Lui sembra davvero felice di sentirmi dire quelle parole, così torniamo dalle ragazze trascinando con noi uno dei cestini.
Dopo una buona mezz'ora usciamo dal supermercato e torniamo a casa con tutti gli ingredienti necessari.

Durante il tragitto ho scoperto che fare i ravioli è davvero facile, o almeno lo sembra.
Un altra mezz'ora dopo, infatti, dopo aver assemblato il mio primo raviolo, mi rendo conto che sembra una caccola in confronto a quelli perfettamente lisci di Vera e Mia.

"È orrendo" constato leggermente divertita.
Mia e Vera  si scambiano uno sguardo preoccupato.
"Perché non vai in giardino a goderti questa bella giornata?" propone Mia con disinvoltura, come se non sapessi che lo fa solo per salvaguardare la riuscita dei suoi ravioli.

Annuisco facendo finta di niente, ma mentre varco la porta riesco a sentirle mentre ridacchiano.
Quando oltrepasso la soglia un'ondata di calore mi attraversa, al punto che riesco a sentire subito la mia fronte imperlarsi di sudore.

Intravedo David seduto su una sedia all'ombra accanto ai geranei colorati, con il computer sulle ginocchia.
Mi guardo intorno per qualche secondo, ma quella mi sembra la sistemazione più fresca che riesco ad individuare. Mi faccio coraggio e mi avvicino a lui.
"Non voglio disturbarti" preciso sedendomi sulla sedia accanto alla sua "ma fa troppo caldo al sole"

Quando alza lo sguardo dal computer è evidentemente felice di vedermi. Credo ci sia una bella sintonia fra noi quattro, se non altro basata su una simpatia reciproca. Ma infondo so bene che, almeno per adesso, dietro questa felicità apparente c'è solo un profondo imbarazzo da entrambe le parti.

"Non mi disturbi affatto" replica chiudendo il computer "avete già finito i ravioli?"
"Mi hanno mandato via" confesso in una mezza risata "a quanto pare non sono in grado".
David ridacchia insieme a me per qualche istante.

"Stavi lavorando?" chiedo indicando il computer con il mento. Lui annuisce stringendo le labbra.
"Ora che ci penso so che Vera è una giornalista, ma tu che lavoro fai?" chiedo incuriosita.
"Sono un avvocato" risponde.

"Forte" borbotto annuendo senza sapere cos'altro aggiungere.
Devo ammettere che è proprio il lavoro che mi immaginavo per lui.
"Che c'è, pensi a tutte le bravate che potrai fare con un avvocato in famiglia?" scherza voltandosi verso di me.

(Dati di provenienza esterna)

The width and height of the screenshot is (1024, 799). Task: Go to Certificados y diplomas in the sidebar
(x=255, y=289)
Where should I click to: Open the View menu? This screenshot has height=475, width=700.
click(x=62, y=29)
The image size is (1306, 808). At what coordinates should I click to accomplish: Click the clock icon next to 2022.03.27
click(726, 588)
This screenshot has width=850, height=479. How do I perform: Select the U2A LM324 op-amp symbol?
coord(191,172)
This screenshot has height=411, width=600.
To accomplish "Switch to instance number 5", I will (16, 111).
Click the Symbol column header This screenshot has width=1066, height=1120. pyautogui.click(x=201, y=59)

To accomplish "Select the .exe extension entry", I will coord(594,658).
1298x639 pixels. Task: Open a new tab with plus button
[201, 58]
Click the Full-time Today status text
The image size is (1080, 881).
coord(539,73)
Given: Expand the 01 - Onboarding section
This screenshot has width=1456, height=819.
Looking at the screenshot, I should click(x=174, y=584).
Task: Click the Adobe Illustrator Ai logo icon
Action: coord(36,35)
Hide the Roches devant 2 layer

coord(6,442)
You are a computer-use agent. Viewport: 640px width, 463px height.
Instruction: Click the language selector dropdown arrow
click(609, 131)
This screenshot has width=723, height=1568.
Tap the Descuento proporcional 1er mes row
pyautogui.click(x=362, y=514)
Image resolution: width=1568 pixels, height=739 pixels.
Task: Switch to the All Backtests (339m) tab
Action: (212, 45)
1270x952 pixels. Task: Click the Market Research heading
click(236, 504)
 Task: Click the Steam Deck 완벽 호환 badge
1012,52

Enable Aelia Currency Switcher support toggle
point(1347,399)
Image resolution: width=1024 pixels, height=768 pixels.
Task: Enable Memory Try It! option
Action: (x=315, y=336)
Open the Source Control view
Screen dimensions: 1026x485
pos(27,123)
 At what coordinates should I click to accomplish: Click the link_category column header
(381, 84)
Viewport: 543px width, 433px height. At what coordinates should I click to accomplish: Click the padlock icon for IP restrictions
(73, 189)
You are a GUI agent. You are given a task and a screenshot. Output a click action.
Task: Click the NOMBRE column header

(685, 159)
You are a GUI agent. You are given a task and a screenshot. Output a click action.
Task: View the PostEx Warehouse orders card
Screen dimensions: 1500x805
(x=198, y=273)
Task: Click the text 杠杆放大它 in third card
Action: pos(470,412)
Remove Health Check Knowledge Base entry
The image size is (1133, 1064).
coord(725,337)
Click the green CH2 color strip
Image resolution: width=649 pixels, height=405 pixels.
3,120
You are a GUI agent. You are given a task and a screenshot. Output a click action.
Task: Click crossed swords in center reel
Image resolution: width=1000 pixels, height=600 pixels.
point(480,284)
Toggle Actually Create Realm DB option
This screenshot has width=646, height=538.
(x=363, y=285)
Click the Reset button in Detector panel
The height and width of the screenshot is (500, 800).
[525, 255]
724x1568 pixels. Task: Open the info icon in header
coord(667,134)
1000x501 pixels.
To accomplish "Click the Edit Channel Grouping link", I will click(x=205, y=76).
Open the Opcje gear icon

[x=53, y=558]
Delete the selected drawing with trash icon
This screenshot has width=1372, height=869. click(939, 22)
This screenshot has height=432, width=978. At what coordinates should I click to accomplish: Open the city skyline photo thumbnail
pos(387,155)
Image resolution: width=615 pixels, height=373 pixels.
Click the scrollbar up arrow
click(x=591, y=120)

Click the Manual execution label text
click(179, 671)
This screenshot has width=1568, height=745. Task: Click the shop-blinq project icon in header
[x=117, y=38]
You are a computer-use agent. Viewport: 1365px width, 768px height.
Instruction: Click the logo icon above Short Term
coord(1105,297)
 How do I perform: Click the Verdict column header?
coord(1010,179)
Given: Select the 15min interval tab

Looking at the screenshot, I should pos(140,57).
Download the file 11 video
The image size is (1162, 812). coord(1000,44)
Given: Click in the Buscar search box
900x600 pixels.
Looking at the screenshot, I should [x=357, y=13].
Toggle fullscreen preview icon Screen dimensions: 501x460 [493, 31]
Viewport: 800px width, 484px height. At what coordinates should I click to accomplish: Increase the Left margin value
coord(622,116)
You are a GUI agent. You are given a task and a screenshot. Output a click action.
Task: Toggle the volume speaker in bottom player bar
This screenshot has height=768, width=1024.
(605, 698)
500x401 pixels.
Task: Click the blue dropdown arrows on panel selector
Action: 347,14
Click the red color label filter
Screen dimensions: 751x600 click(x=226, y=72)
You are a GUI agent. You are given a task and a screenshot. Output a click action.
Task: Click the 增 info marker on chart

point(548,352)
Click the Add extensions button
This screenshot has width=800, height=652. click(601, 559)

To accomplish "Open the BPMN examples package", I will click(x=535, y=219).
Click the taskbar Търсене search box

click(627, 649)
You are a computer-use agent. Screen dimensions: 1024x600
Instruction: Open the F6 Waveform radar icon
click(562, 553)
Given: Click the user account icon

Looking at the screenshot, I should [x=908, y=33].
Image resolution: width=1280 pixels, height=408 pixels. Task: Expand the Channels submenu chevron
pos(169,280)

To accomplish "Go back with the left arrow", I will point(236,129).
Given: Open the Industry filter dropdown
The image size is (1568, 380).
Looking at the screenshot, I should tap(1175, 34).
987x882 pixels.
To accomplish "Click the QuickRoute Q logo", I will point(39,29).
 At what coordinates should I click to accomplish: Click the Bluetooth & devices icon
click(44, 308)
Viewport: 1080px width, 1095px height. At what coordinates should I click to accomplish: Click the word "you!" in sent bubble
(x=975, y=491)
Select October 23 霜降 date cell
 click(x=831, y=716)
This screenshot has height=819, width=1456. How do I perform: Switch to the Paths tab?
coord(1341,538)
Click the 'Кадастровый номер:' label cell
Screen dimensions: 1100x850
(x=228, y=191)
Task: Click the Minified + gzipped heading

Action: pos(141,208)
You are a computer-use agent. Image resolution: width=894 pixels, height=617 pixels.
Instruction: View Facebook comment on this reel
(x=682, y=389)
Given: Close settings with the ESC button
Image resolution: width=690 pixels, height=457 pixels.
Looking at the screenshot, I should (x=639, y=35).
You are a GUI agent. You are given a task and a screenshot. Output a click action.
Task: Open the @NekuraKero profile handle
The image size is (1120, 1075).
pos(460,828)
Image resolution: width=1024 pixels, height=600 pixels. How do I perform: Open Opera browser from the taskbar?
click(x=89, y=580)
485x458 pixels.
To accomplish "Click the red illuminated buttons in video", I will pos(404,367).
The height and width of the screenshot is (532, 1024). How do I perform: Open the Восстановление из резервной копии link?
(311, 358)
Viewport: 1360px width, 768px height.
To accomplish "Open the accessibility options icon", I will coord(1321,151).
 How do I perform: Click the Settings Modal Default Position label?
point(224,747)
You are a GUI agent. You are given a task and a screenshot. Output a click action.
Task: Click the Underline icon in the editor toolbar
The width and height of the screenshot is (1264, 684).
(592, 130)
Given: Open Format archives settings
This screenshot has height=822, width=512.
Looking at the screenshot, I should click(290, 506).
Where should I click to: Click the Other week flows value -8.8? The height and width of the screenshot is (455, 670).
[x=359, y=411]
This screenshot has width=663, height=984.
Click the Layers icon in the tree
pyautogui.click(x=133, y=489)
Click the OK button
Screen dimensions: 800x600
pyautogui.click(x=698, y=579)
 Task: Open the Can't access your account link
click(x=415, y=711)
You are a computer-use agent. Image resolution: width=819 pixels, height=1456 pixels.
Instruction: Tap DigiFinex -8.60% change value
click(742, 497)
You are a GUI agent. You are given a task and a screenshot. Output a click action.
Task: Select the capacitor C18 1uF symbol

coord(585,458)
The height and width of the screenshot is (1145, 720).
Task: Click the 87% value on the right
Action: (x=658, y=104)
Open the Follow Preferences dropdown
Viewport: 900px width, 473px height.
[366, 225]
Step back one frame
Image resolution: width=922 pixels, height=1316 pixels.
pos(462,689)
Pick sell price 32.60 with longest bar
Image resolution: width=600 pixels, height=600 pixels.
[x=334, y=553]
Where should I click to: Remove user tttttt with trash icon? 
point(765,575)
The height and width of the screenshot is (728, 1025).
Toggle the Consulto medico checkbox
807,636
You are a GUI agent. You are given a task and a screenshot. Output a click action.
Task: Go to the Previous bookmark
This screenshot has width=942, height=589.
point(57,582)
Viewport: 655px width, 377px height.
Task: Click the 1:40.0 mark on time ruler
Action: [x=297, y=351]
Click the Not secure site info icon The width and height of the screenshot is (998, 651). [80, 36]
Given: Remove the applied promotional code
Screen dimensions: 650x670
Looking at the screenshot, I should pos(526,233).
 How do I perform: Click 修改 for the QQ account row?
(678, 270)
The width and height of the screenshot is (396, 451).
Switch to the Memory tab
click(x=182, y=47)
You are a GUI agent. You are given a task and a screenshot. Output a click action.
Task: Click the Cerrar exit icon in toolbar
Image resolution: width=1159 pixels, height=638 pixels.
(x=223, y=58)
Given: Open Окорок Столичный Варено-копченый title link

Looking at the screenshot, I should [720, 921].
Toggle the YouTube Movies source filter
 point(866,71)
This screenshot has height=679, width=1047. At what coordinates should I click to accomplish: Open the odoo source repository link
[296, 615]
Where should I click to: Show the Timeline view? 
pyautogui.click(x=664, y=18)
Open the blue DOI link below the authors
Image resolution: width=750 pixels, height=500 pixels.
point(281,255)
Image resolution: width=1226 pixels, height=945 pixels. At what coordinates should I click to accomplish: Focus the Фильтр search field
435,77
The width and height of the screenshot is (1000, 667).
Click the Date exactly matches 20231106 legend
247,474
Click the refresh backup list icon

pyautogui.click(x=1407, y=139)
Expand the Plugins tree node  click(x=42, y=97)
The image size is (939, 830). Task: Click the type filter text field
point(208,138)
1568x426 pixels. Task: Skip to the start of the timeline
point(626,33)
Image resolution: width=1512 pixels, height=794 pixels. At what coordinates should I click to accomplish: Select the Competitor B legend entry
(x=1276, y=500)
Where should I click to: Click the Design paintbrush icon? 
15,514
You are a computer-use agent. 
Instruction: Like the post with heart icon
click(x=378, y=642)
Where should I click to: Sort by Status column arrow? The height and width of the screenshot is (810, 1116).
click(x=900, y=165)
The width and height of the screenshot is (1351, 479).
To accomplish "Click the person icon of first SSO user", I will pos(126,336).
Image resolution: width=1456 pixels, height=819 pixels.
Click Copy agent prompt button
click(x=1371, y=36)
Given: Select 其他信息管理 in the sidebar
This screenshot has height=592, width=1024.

"Oh no" mi affretto a rispondere "non mi piace combinare guai".
"Lo so" replica scuotendo impercettibilmente la testa "siete due brave ragazze".
Bene, mi fa piacere che se ne sia reso conto. Non che ci voglia tanto, comunque, per capire che io e Mia non faremmo male nemmeno ad una mosca.
Però David ha ragione, avere un avvocato in famiglia può essere molto vantaggioso.
Per esempio potrei chiedergli di dare una mano a Martin, quando lascerà l'orfanotrofio.
Sto iniziando a valutare se parlargliene o meno quando Mia ci interrompe per dirci che i ravioli sono pronti.

Il pranzo finisce in fretta, e devo ammettere che i ravioli sono squisiti, così li divoro in pochissimo tempo. La mensa dell'orfanotrofio sembra solo un lontano ricordo quando la dolcezza del ripieno alla ricotta mi fa andare in tilt le papille gustative, e io sono più che felice di potermela lasciare alle spalle.
Dopo pranzo Vera ci convince ad andare a fare shopping con lei, ma deve insistere parecchio visto che io e David ci rifiutiamo per via del caldo.
Alla fine è Mia a convincermi, e ci ritroviamo tutti e quattro in centro a girovagare per ore.

Con mia sorpresa scopro che le strade del centro mi sembrano praticamente sconosciute, e attraversarle non mi fa nessun effetto. Dev'essere passato troppo tempo dall'ultima volta che siamo state qui, o forse semplicemente non le associo a momenti particolarmente speciali. Al contrario, le persone intorno a me mi davano l'impressione di soffocarmi. Mi rendo conto di non essere più abituata a stare in mezzo alla gente, e mi sento così a disagio che mi prometto di non uscire più almeno per un po'.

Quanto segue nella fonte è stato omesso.